Exercise brief: Transcribe the rows exactly, beginning with the line that contains "Task: Click info icon for ST2 user row" and continuing through the end of the rows below. Omit the pictures from your answer.

Raw records:

· · · ·

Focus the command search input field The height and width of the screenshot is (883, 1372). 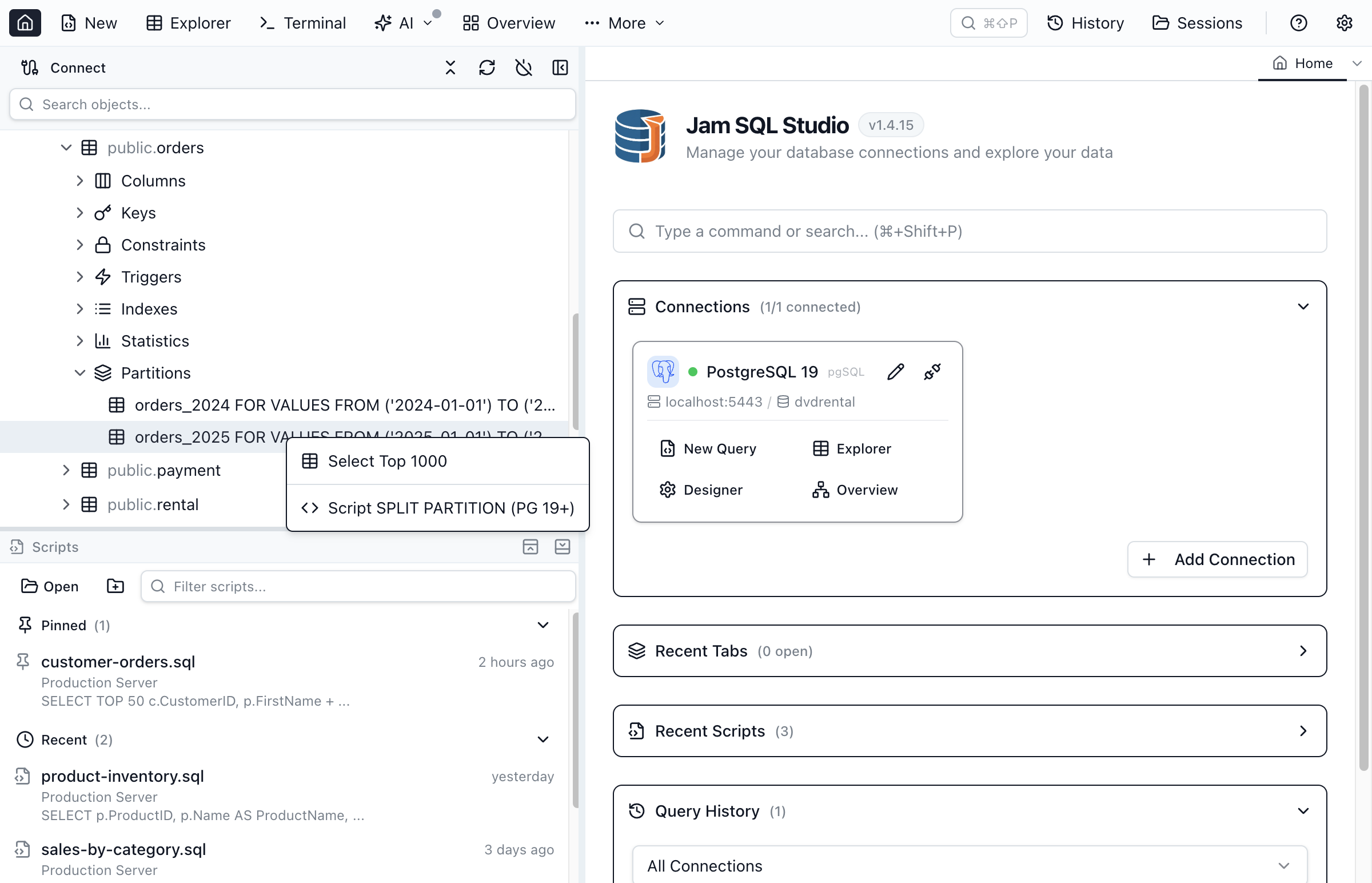click(970, 231)
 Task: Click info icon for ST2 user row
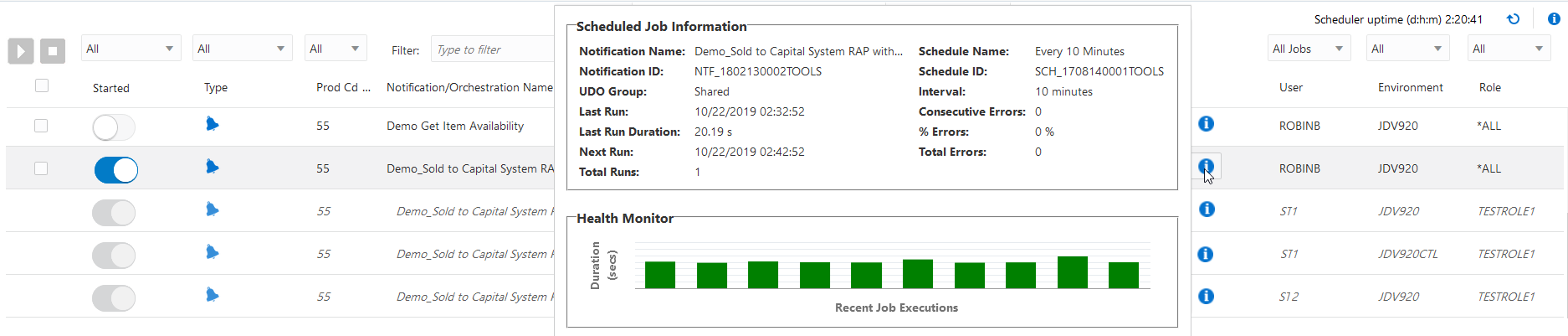1206,296
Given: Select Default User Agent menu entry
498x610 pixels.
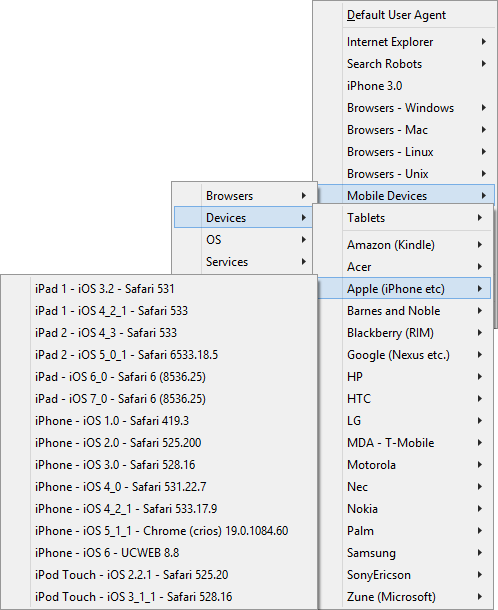Looking at the screenshot, I should click(x=405, y=15).
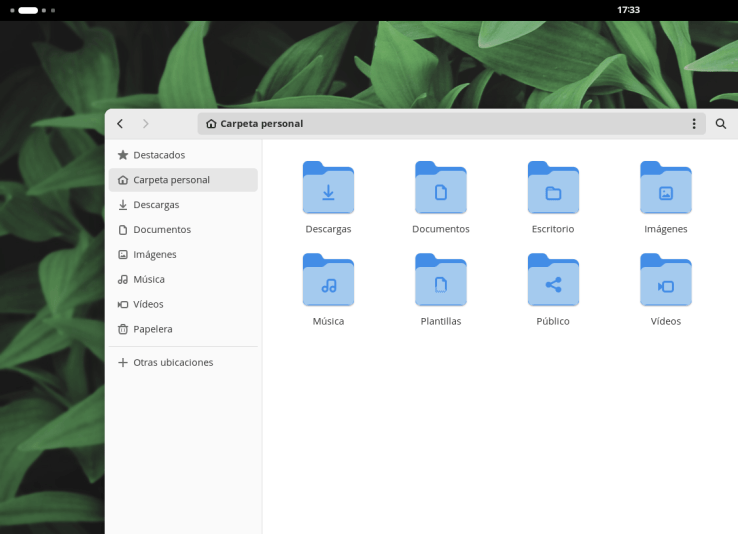Select the Escritorio folder
The width and height of the screenshot is (738, 534).
click(553, 188)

· · · ·

Task response:
 Task: Click info icon for ST2 user row
1206,296
Given: Select Default User Agent menu entry
498x610 pixels.
Looking at the screenshot, I should click(x=405, y=15).
Select the Escritorio folder
The width and height of the screenshot is (738, 534).
click(553, 188)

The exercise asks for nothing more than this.